Laborit H, Huguenard P, Alluaume R. Un noveau stabilisateur végétatif (le 4560 RP). La Presse Médicale 1952; 60: 206-8.
Berman RM, Cappiello A, Anand A, Oren DA, Heninger GR, Charney DS. Antidepressant effects of ketamine in depressed patients. Biol Psychiatry. 2000;47:351–4
 
erm ketamine for depression didn't come out of anesthesiology (it is based on animal models of depression suggesting a role for glutamate in the pathogenesis) nor did antipsychotics come out of surgical literature, Delay and Deniker were well on their to studying the effects of chlorpromazine (RP4560) on their patients before Laborit published anything on it (though they were certainly familiar)

TMS is quackery. I like to keep an open mind so I am getting trained in this voodoo but it all feels a little silly. I'm wondering whether thinking about just how ridiculous one looks with this giant magnet overhead doesn't help even the most depressed person crack a smile. The idea is somewhat risible.

Also if you read the literature on ketamine you will see this evolution from it being used as a model to develop more rapidly acting antidepressants to being touted and studied as a treatment for treatment-resistant depression itself, quietly ignoring the earlier papers that noted the problems that would prevent widespread use of this as a practical treatment.

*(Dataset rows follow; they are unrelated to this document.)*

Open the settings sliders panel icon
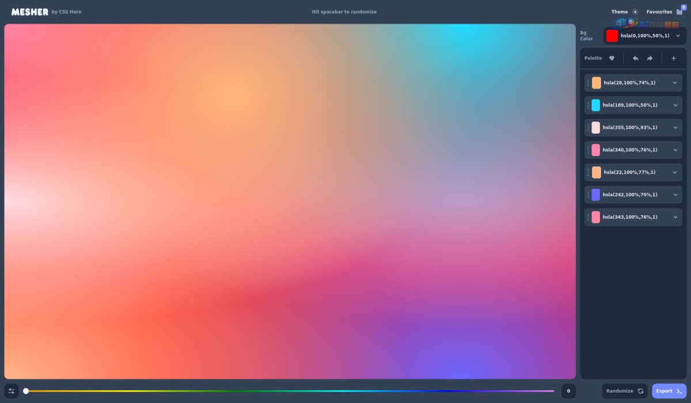This screenshot has height=403, width=691. coord(12,391)
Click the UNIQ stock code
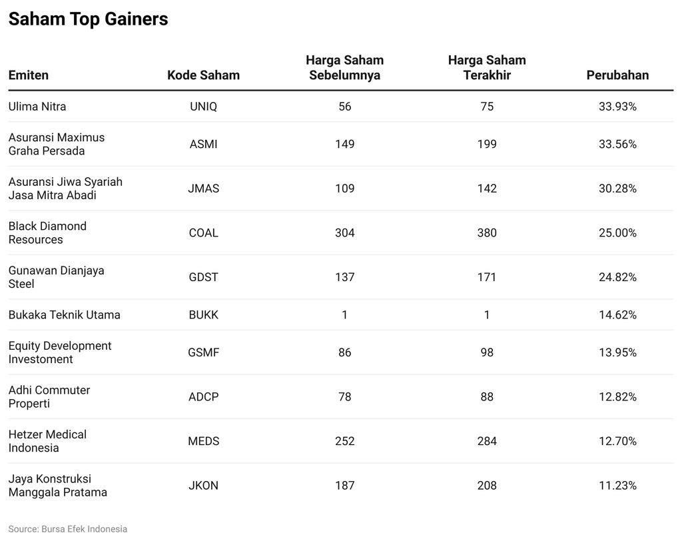Screen dimensions: 682x543 point(203,107)

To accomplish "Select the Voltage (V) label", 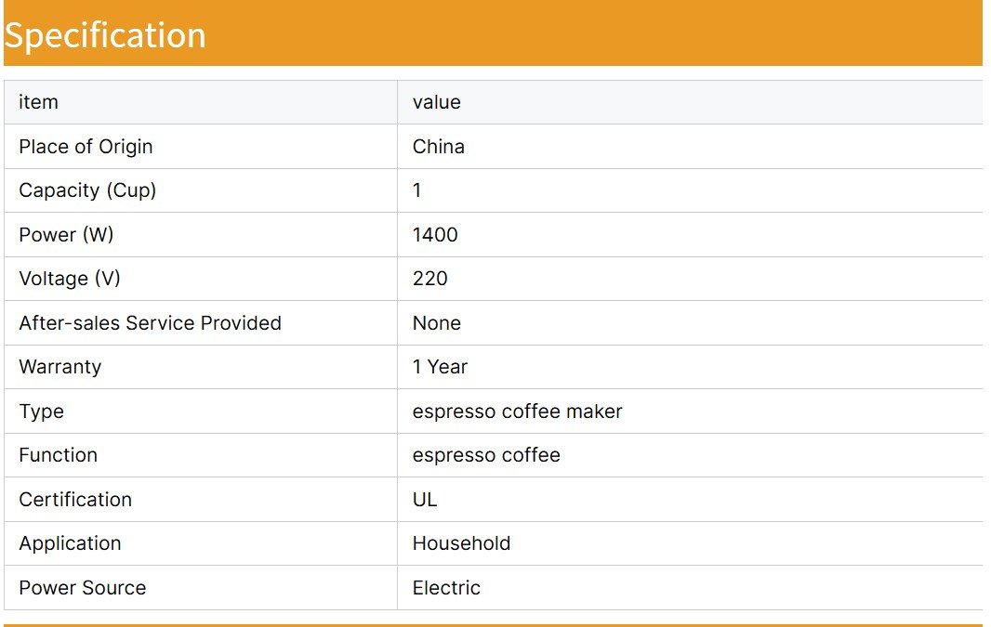I will (70, 279).
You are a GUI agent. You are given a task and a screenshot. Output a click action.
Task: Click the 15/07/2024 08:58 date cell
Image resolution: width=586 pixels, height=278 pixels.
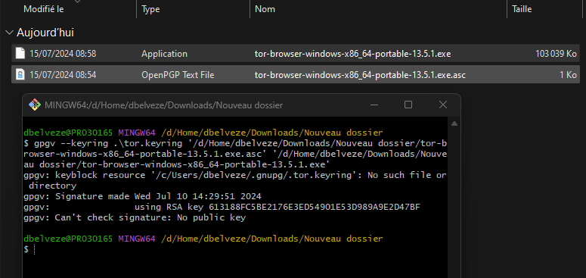tap(63, 54)
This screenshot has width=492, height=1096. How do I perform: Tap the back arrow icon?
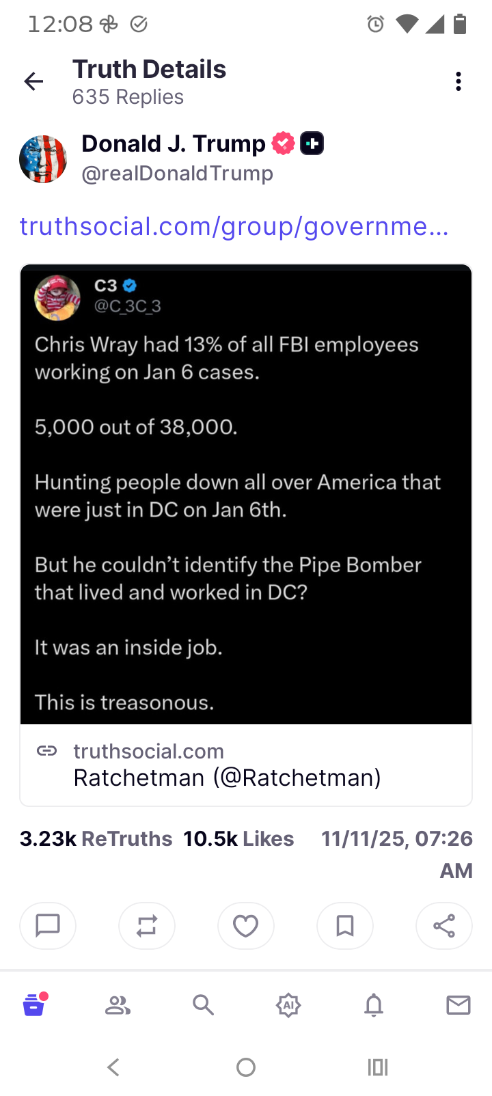click(33, 82)
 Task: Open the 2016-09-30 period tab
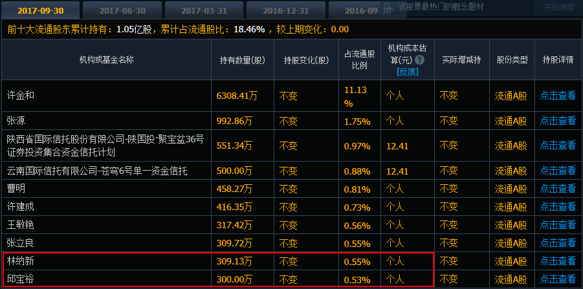(x=364, y=10)
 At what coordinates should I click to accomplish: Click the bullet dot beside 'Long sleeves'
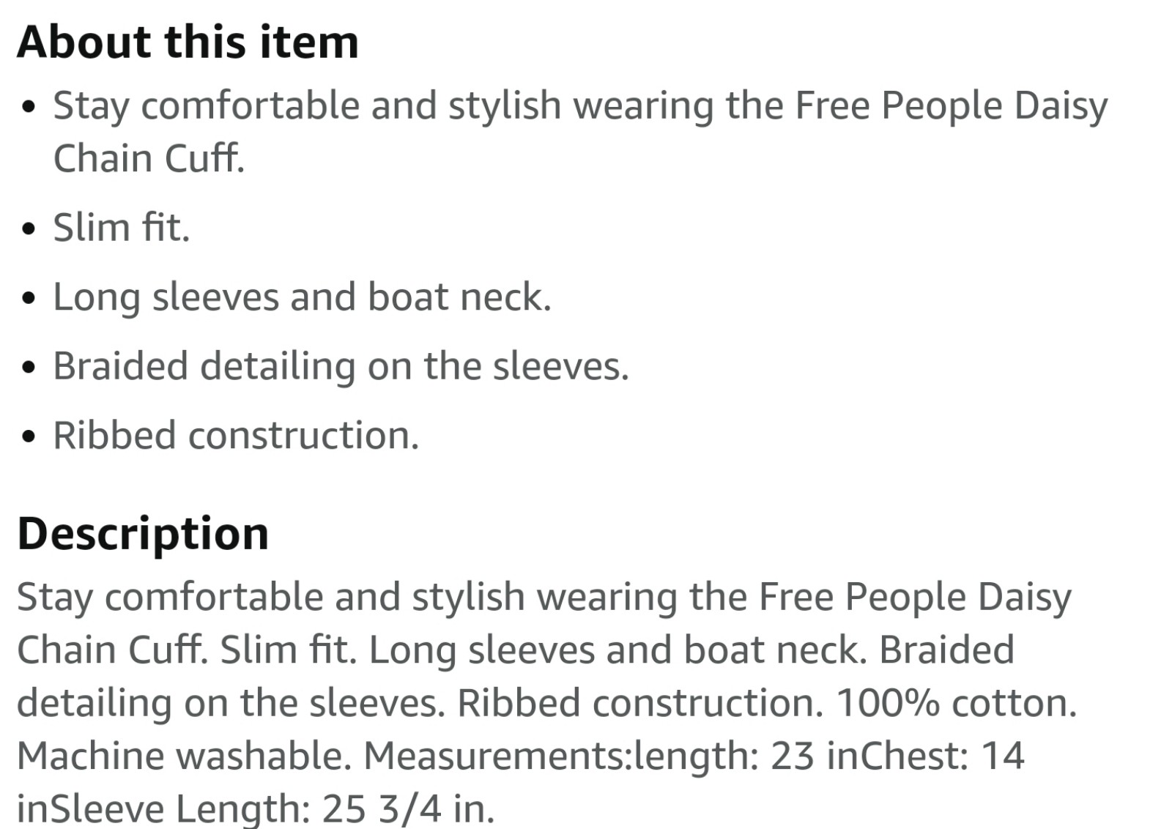coord(29,299)
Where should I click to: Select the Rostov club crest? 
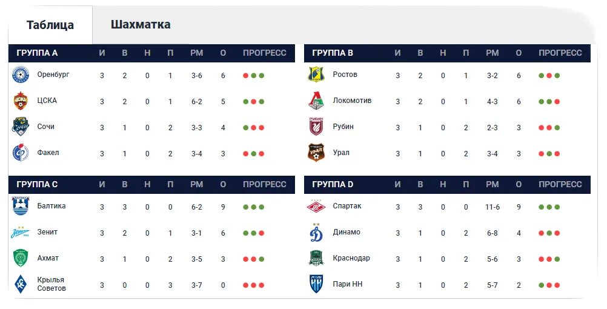(x=316, y=75)
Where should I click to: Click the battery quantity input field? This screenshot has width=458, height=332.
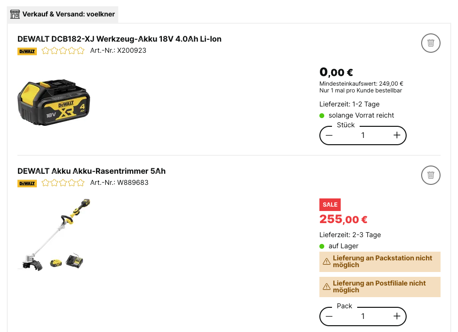tap(363, 136)
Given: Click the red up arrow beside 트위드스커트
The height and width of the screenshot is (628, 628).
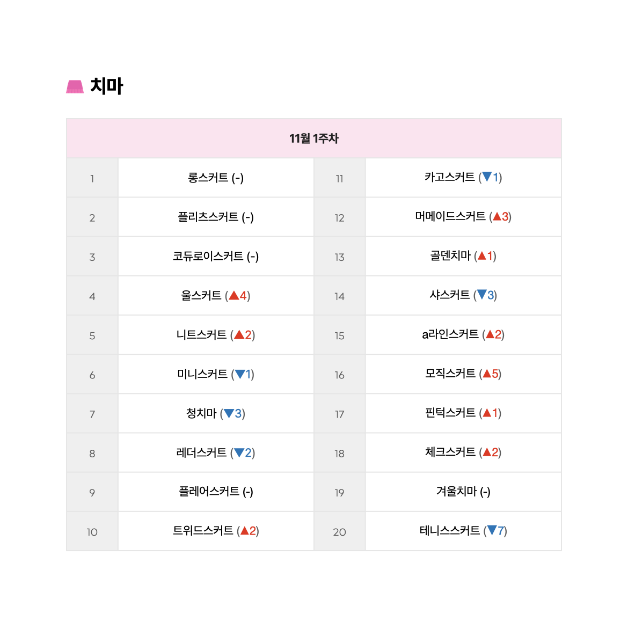Looking at the screenshot, I should click(244, 531).
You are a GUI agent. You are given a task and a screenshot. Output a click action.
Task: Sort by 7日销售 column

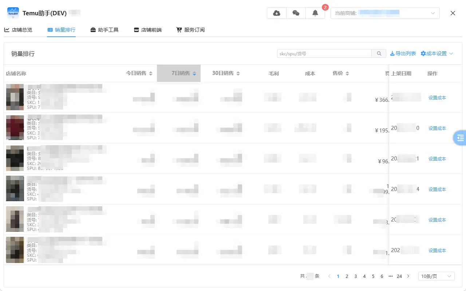(184, 73)
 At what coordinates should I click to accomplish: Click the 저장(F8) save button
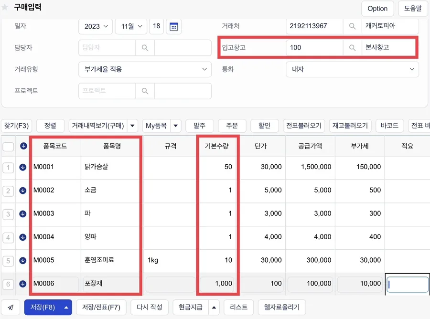[x=43, y=307]
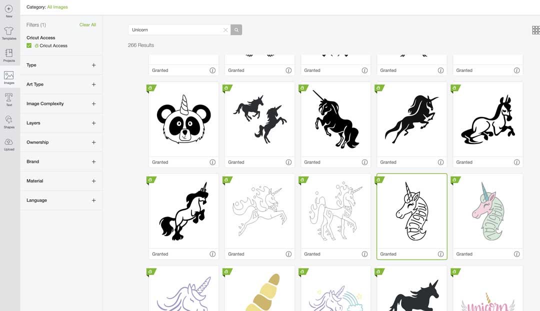Open the Shapes tool in sidebar
The image size is (540, 311).
coord(9,122)
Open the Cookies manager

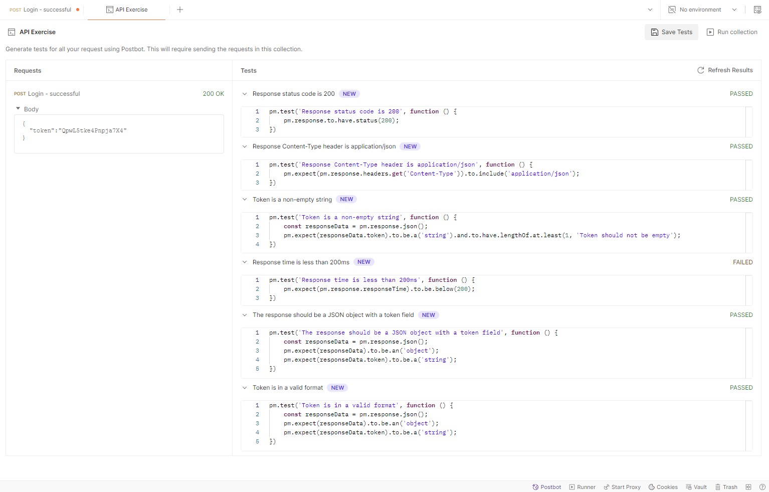tap(663, 487)
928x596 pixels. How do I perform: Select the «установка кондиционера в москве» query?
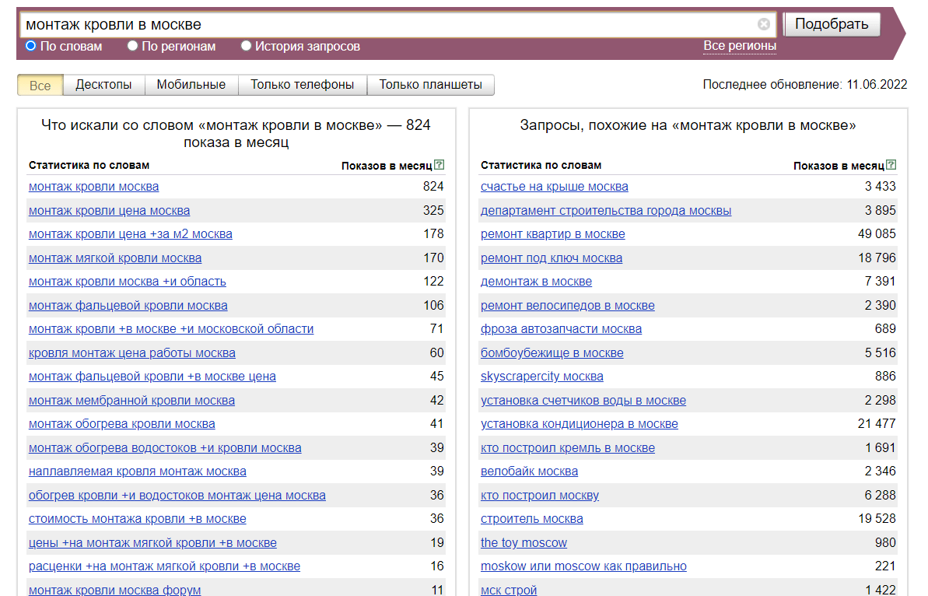pos(579,423)
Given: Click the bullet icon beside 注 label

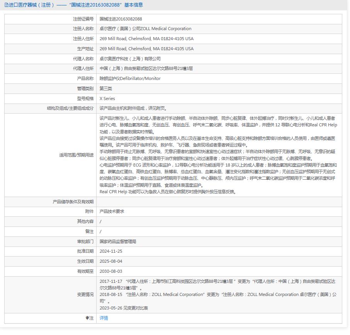Looking at the screenshot, I should click(x=87, y=318).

Delay J, Deniker P. Le traitments de psychoses par une méthode neurolytique dérivée de l’hibernothérapie; le 4560 RP utilisée seul en cure prolongée et continue. CR Congr Méd Alién Neurol (France) 1952a; 50: 497-502.
Laborit H, Huguenard P, Alluaume R. Un noveau stabilisateur végétatif (le 4560 RP). La Presse Médicale 1952; 60: 206-8.
Berman RM, Cappiello A, Anand A, Oren DA, Heninger GR, Charney DS. Antidepressant effects of ketamine in depressed patients. Biol Psychiatry. 2000;47:351–4

Appreciate the proper historical perspective. Always such a useful corrective to the lore that circulates in any field.

I will say there is good data on rTMS in the stroke rehab literature, but obviously that in no way entails it will ever be useful in psychiatry per se.